[Begin]

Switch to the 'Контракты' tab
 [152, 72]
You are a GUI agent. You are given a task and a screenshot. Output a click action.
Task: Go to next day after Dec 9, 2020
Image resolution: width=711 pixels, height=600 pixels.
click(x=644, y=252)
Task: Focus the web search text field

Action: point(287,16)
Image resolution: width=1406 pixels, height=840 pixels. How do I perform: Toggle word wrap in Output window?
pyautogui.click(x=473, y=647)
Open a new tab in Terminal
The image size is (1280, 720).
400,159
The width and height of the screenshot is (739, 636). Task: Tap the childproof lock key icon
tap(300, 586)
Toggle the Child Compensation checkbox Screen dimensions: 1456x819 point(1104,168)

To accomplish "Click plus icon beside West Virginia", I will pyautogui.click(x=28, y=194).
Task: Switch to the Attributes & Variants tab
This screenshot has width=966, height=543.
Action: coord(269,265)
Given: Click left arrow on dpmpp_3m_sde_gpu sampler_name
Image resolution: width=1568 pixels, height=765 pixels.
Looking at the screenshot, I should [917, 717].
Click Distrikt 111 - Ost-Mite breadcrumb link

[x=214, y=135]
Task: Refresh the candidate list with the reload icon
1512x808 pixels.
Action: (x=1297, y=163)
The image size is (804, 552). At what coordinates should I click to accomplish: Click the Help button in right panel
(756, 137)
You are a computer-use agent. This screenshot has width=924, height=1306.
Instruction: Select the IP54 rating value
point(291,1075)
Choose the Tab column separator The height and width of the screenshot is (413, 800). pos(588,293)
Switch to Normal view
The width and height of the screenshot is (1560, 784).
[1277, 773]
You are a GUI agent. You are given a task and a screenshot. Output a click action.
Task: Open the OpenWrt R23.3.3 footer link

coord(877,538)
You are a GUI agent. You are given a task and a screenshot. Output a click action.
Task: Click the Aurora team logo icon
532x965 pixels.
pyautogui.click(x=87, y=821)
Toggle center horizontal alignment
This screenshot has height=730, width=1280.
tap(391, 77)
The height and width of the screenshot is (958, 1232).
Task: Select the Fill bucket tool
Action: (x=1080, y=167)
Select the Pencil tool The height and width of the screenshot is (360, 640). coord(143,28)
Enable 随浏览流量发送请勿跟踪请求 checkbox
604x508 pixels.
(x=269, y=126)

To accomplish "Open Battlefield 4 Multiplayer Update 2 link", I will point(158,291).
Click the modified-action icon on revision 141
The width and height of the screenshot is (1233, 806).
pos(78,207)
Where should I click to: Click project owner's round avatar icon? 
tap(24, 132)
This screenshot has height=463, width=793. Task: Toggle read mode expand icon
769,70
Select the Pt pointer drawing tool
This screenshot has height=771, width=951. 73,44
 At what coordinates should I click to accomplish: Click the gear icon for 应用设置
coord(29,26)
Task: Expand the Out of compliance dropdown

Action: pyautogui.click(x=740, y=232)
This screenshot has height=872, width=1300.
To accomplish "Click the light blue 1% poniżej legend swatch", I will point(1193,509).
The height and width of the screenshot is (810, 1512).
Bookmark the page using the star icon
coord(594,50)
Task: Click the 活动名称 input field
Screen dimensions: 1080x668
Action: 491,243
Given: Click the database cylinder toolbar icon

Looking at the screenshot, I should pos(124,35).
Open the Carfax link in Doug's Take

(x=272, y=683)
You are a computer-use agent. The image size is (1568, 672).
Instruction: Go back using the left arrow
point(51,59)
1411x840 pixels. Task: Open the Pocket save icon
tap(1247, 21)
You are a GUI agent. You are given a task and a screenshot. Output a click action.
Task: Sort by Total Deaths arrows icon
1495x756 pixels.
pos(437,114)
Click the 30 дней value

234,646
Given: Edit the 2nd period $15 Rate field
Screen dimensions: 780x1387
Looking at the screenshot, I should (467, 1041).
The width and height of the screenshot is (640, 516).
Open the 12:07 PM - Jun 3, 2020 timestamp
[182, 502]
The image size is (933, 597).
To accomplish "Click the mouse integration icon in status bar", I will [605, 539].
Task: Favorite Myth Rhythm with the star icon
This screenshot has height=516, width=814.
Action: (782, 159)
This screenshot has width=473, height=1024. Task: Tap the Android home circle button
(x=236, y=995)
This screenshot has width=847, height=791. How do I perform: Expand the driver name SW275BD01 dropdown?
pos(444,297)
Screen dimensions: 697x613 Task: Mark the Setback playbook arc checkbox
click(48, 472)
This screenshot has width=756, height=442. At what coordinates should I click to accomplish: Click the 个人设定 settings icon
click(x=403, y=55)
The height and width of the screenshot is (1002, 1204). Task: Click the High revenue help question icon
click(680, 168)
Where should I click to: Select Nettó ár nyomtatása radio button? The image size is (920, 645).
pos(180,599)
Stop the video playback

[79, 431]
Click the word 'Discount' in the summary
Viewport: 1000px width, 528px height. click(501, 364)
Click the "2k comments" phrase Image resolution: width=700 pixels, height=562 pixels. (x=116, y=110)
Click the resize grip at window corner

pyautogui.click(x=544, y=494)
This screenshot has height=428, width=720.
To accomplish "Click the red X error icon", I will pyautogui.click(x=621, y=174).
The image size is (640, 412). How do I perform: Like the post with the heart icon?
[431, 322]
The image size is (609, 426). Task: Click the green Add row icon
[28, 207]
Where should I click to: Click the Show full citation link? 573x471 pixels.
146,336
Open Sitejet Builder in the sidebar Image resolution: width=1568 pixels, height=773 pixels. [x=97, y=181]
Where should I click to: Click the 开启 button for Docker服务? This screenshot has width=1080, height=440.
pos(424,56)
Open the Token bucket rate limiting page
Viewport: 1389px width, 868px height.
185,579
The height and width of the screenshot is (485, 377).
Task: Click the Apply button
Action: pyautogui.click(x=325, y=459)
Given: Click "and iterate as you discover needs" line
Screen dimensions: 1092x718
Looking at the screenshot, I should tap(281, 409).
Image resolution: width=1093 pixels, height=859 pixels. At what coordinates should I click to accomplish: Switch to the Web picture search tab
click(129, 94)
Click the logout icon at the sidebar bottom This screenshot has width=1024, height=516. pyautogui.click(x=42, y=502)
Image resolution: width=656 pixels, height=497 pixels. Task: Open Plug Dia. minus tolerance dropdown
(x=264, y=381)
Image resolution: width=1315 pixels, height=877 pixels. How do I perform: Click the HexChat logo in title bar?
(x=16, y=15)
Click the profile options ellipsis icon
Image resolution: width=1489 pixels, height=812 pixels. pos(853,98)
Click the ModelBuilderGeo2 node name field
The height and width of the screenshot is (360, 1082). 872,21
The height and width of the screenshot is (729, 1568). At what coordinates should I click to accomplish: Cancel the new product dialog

[End]

_Challenge_: Tally the lines in the rows above that contain the string "pyautogui", treating uppercase and lowercase as distinct. Give only the number.

_Response to this exercise_: 8